Hemen arkasından Meclis’in çalışmasının nasıl yürütüleceğinin altını çizerken, “Meclis karşısında yürütme adına tek sorumlu kişinin kendisinin olacağının vurgulanması”. Devamla ancak zorunlu olan anayasal, yasal değişikliklerde, kendisinin Meclis’e yasa önerisi götüremeyeceği gerçeği karşısında, milletvekilleri, Meclis’teki siyasi partilerin görev yapacaklarına işaret etmesi..

***

Doğaldır ki Meclis gündemine taşınan, Meclis aylarla kapalı tutulmuşken, ülkenin yaşadığı çok yaşamsal sorunlar, ülke adına alınmış kararların tek yanlı, tek adam rejimi, Saray üzerinden içeriklerinin eleştirilmesi hak götüre, sorgulanamaması havasında mutlak bir üslup geçerli idi... Meclis yetkileri, sorumlulukları, güçler ayrılığı yok sayılarak, olağan yetkin icraatlar gibi alınmış Devlet, kamu erki, kamu kurumları bağımsız işlevleri, var olan anayasal, hukuk düzenlemeleri yok sayılarak gerçekleştirilmiş icraatların sorgulanmasının bile düşünülemeyeceği algısının egemen kılınması yolunda, bugüne kadar muhalefet, kimi zarar gören mağdurlar adına dillendirilmiş eleştirileri baştan baskılayıcı, sert suçlayıcı dile ağırlık verilmişti..
Güleriz ağlanacak halimize özdeyişini, bu kez yandaşlık yapmak zorunda olan yılların deneyimli habercilerinin zorlanmalarının kanıtı, en anlamsız ayrıntılarla yayın sürelerini doldurma çabalarına bakarak söylemeliyim.. Karşılama töreninde MHP’nin temsilcisinin ağırlayıcı olması, geçmiş Meclis ittifakının değişmeyeceğinin kanıtı olarak gösterilebildi. Kılıçdaroğlu’nun gelmemesi üzerinden yine sert muhalefet yapılacağının kanıtı olarak çizilirken uzmanlık, gazetecilik olarak değerlendirilmelerinde, Cumhurbaşkanı Erdoğan’ın açış konuşmasında aslında İktidarlarına destek değil, ülke sorunlarına sahip çıkılması çağrısını yaptığı sonucuna varıyorlardı. İYİ Parti’nin kimi gündemlerde Saray’a destek olacağı vurgulamalarını ortaya koyacak kimi jestlerin yaşandığını da altını çizmelerinin ardından, tekil irade ile ortaya konmuş Meclis’siz dönemin gelişmelerine ilişkin, “zorun geriye bırakıldığı” vurgulaması ile uyumlu anlamlı buldukları mesajlarını özetlemeyi seçiyorlardı...

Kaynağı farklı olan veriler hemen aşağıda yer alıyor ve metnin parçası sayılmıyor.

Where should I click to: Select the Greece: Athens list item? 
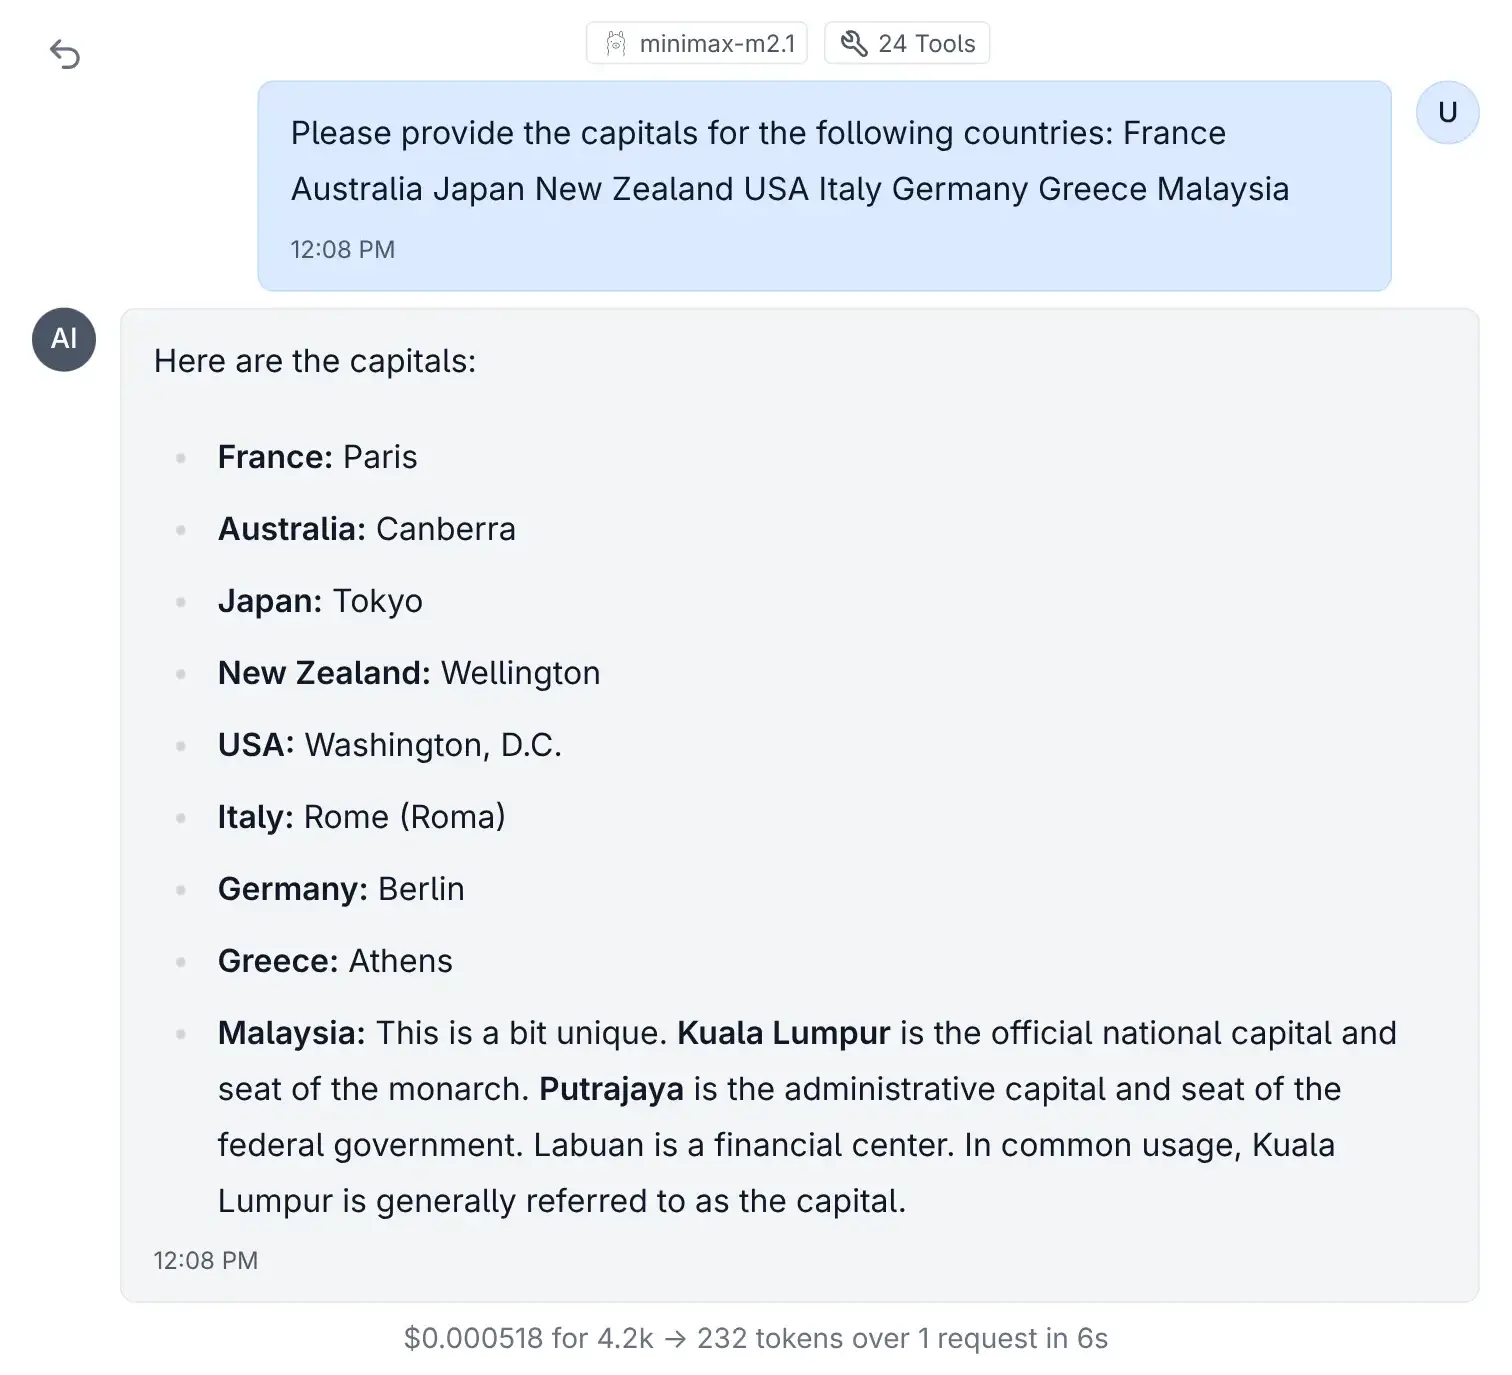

Seçimlerde Saray’la uyumlu bir Meclis dağılımı öngörülmüşken, gerçekleşmemesi gerçeği karşısında çalıştırılmayan Meclis’in yerel seçimlere kadar üç aylığına çalıştırılacak bir süreci var. Şimdiden öncelikli Başkanlık rejimi ile ortaya çıkmış anayasal, yasal uyumluluk yasaları öncelikli bir çalışmanın sağlanması, ülke gündeminin yaşamsal sorunlarının Meclis gündeminin dışında tutulabilmesinin arayışlarının, çarpıcı taktikleri, siyasetten algı yönetimi ile baskılamaları dikkat çekiyor.